### Texto para leitura ###

A Pandemia e Nossos Pequenos Enlutados
PROALU - Programa de Acolhimento ao Luto
Por Renata Barizon e Samantha Mucci
A Pandemia de Covid-19 (OMS) rompeu com o mundo por nós conhecido, vivenciamos a quebra do mundo presumido (Parkes), gerando insegurança, ansiedade e medo. Passamos por perdas, dores, sentimentos ambíguos. Todos estamos vivenciando um processo de luto coletivo.
Ao perdermos nossos entes queridos para a Covid-19 de forma tão repentina, tivemos pouco tempo ou nenhum para nos despedir. Devido as recomendações de sanitárias não pudemos cuidar de nossos entes como gostaríamos e fazer nossas despedidas como de nossos costumes e crenças. Tivemos que criar novas formas de rituais de despedidas, memoriais online, listas de músicas no spotify, caderno ou álbum de memórias nas redes sociais, missas ou cultos online.
Muitas vezes, experienciamos de forma muito solitária a morte de nossos entes queridos. Vivenciamos sentimentos de culpa, tristeza, pesar, raiva, choramos e perdemos por ora nossa vitalidade. Pudemos compartilhar com poucas pessoas nossa dor da perda e muitas vezes evitamos expressar nossos sentimentos, pois nossas crianças e adolescentes estavam 24 horas conosco. E na tentativa de protege-los da dor, muitas vezes, evitávamos de compartilha-la.
Por sua vez, nossos pequenos enlutados, se apresentavam confusos, perdidos no meio de um turbilhão de dúvidas e emoções, ansiedade e medo, e isolados de seus amigos e professores, sem terem com quem compartilhar as fantasias e questionamentos, o que dificultou ainda mais compreender o que a morte de uma pessoa amada significaria em sua vida.
Para Bromberg (1998) o significado atribuído pela criança à morte dependerá de alguns fatores como a sua idade, o vínculo estabelecido com quem faleceu, o seu desenvolvimento psicológico, bem como dependerá da forma como seu cuidador lida com a morte.
No cenário atual, onde atingimos mais de 595 mil mortos em nosso país. Em artigo recém-publicado no Lancet, estamos com aproximadamente 1,5 milhão de órfãos no mundo e no Brasil, estima-se 120 mil crianças e adolescentes que perderam um de seus cuidadores ou os dois para COVID 19 entre março de 2020 a agosto de 2021. Se levar em consideração que muitas crianças e adolescentes eram cuidadas por seus avós, esse número vai para 150 mil órfãos em nosso país.

###

Perguntas:
[A] No texto sobre luto na pandemia, de quais fatores, segundo Bromberg (1998), depende o significado que a criança atribui à morte?
[B] Por favor, extraia do texto sobre luto na pandemia o trecho que começa em "Ao perdermos nossos" e termina em "evitávamos de compartilha-la.".
[C] Diga se cada afirmação concorda com o texto sobre luto na pandemia, respondendo sim ou não e citando as palavras do texto que decidem: (i) Um artigo publicado no Lancet aponta cerca de 1,5 milhão de órfãos no mundo. (ii) Durante a pandemia, as crianças enlutadas puderam compartilhar suas dúvidas com amigos e professores. (iii) Missas ou cultos online aparecem entre as novas formas de rituais de despedida.
As linhas de dados não têm relação com o texto sobre luto na pandemia.

### Dados fornecidos ###

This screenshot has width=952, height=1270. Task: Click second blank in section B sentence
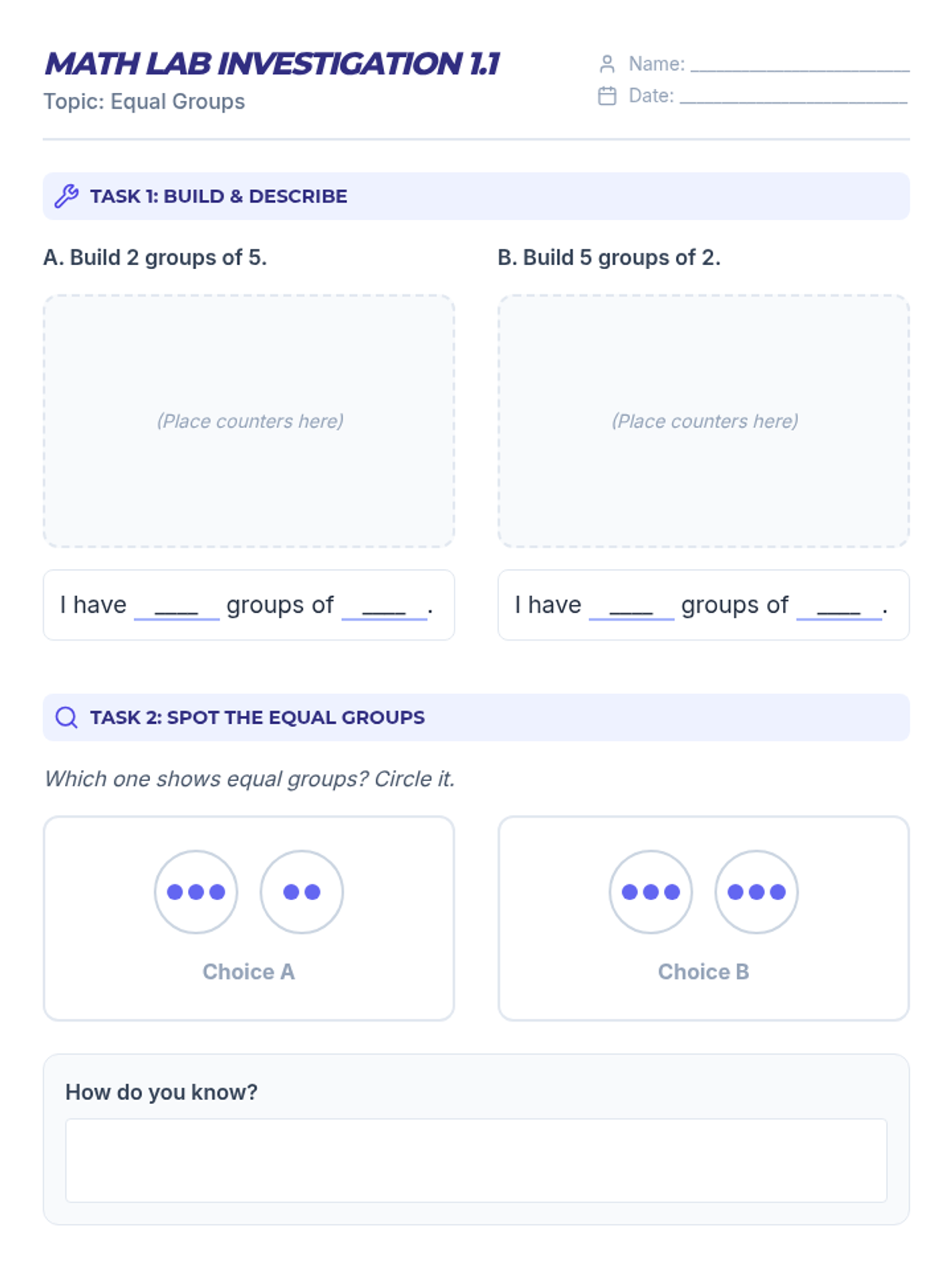(839, 606)
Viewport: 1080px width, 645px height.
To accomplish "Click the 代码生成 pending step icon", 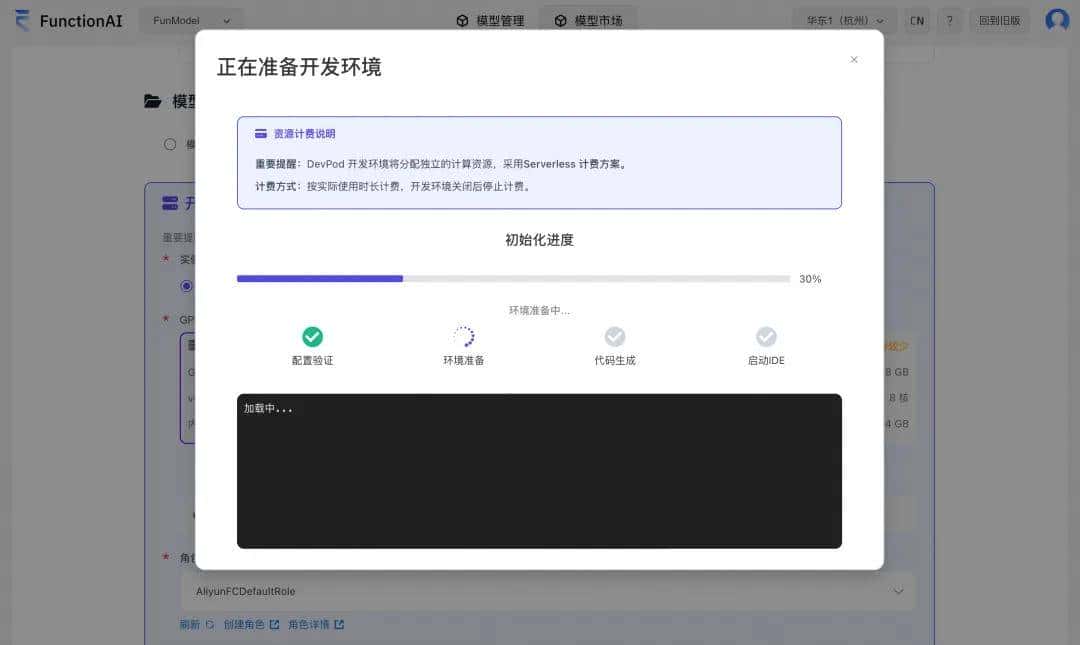I will click(x=614, y=337).
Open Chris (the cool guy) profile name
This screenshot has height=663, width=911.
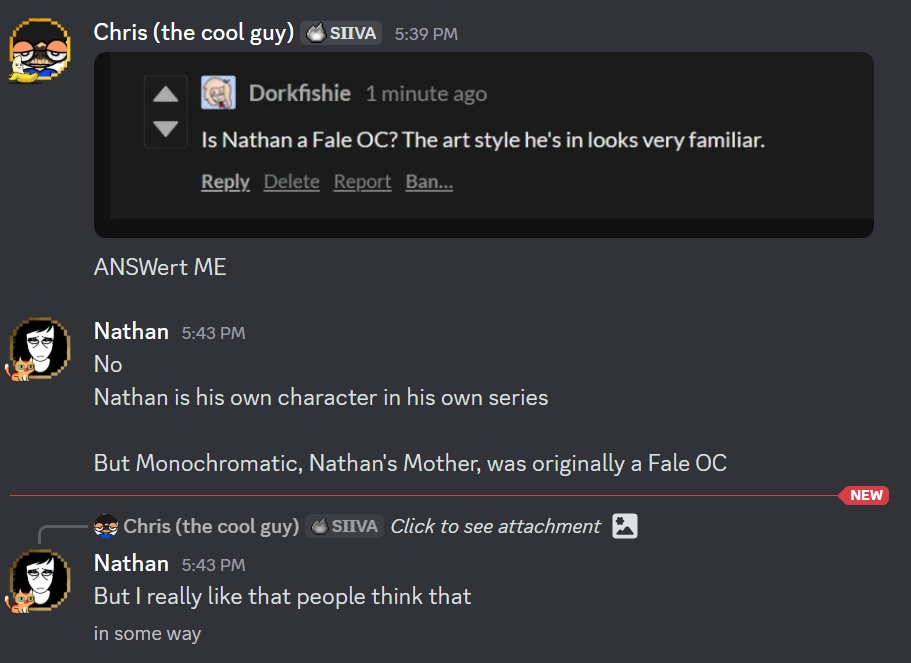(193, 32)
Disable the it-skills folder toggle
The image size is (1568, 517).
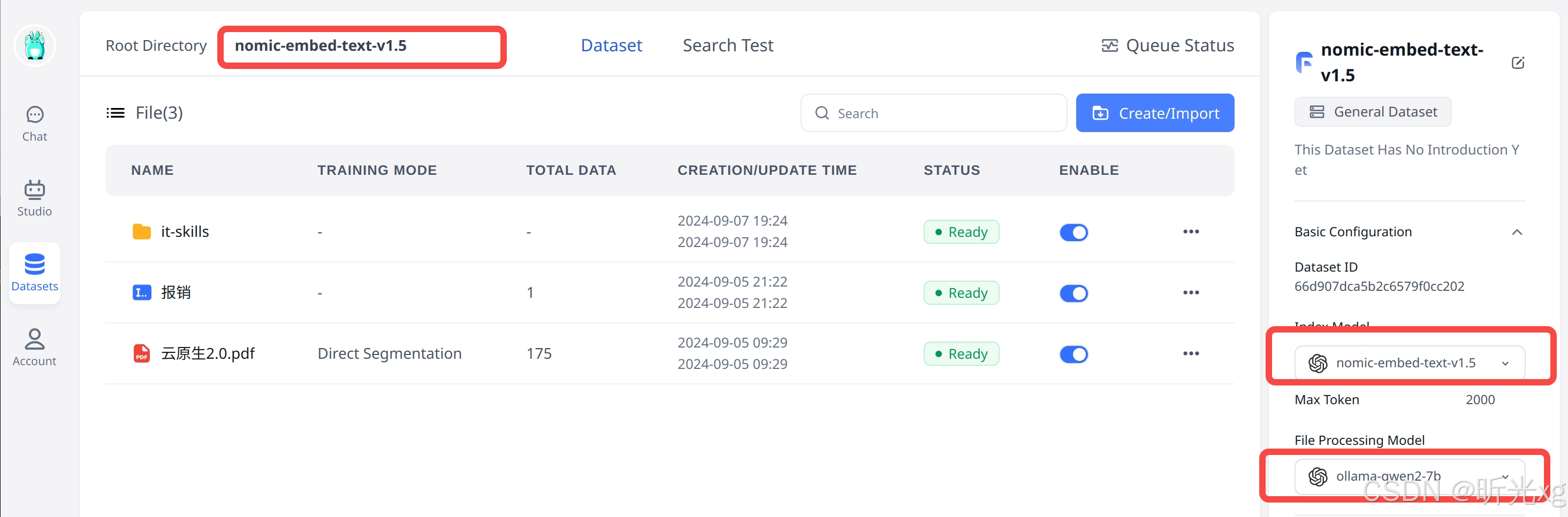pos(1073,233)
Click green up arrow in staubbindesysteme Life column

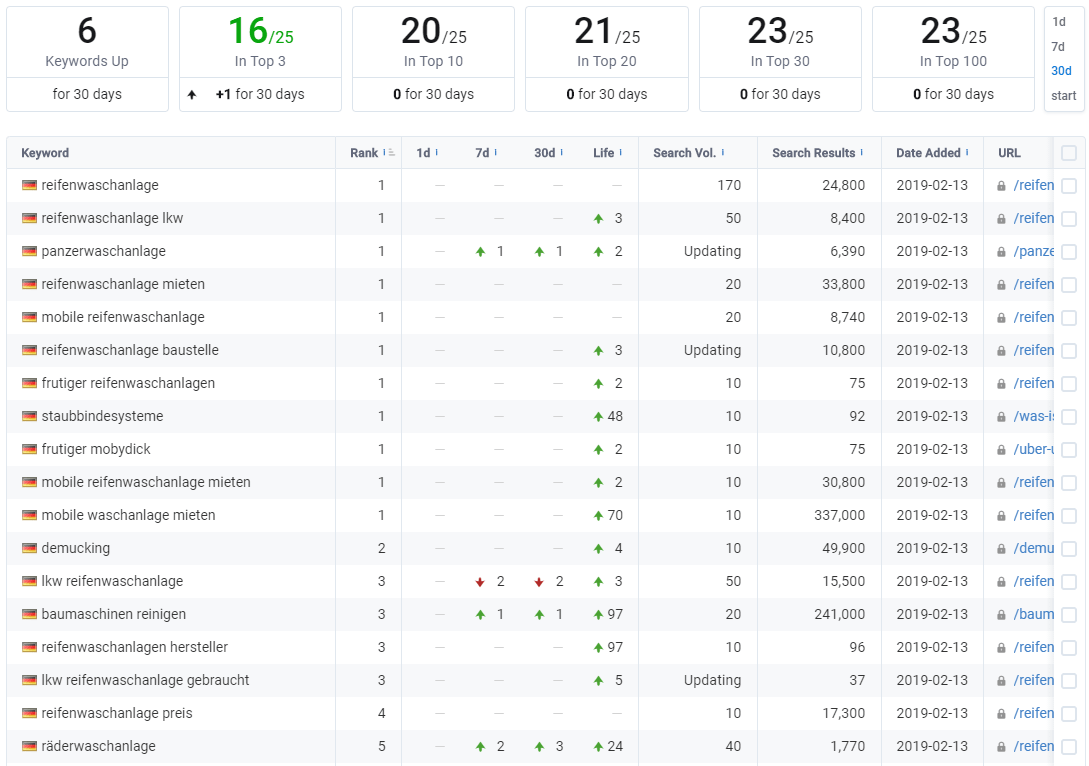[x=598, y=417]
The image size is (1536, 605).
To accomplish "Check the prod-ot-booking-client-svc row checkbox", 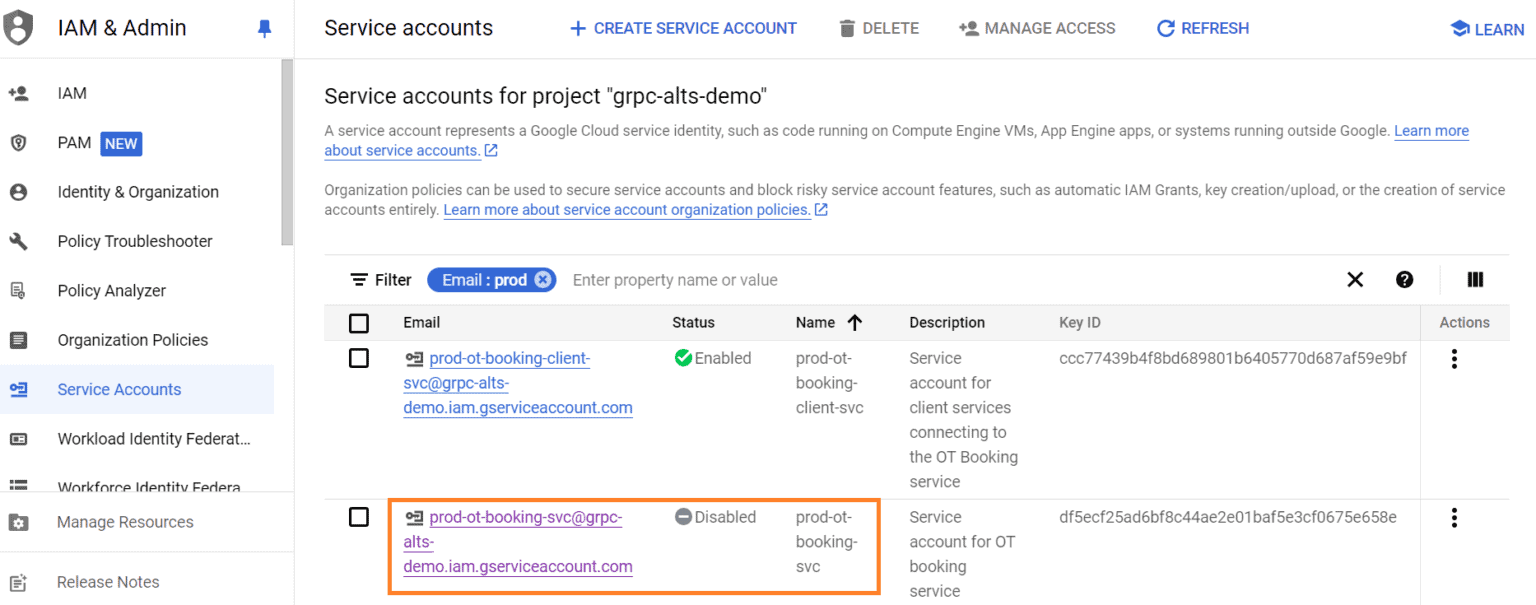I will 359,358.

###

Lista de respostas:
[A] Da idade da criança, do vínculo com quem faleceu, do seu desenvolvimento psicológico e da forma como seu cuidador lida com a morte.

[B]
Ao perdermos nossos entes queridos para a Covid-19 de forma tão repentina, tivemos pouco tempo ou nenhum para nos despedir. Devido as recomendações de sanitárias não pudemos cuidar de nossos entes como gostaríamos e fazer nossas despedidas como de nossos costumes e crenças. Tivemos que criar novas formas de rituais de despedidas, memoriais online, listas de músicas no spotify, caderno ou álbum de memórias nas redes sociais, missas ou cultos online.
Muitas vezes, experienciamos de forma muito solitária a morte de nossos entes queridos. Vivenciamos sentimentos de culpa, tristeza, pesar, raiva, choramos e perdemos por ora nossa vitalidade. Pudemos compartilhar com poucas pessoas nossa dor da perda e muitas vezes evitamos expressar nossos sentimentos, pois nossas crianças e adolescentes estavam 24 horas conosco. E na tentativa de protege-los da dor, muitas vezes, evitávamos de compartilha-la.

[C]
(i) Sim: "estamos com aproximadamente 1,5 milhão de órfãos no mundo".
(ii) Não: "isolados de seus amigos e professores, sem terem com quem compartilhar as fantasias e questionamentos".
(iii) Sim: "Tivemos que criar novas formas de rituais de despedidas, memoriais online, listas de músicas no spotify, caderno ou álbum de memórias nas redes sociais, missas ou cultos online."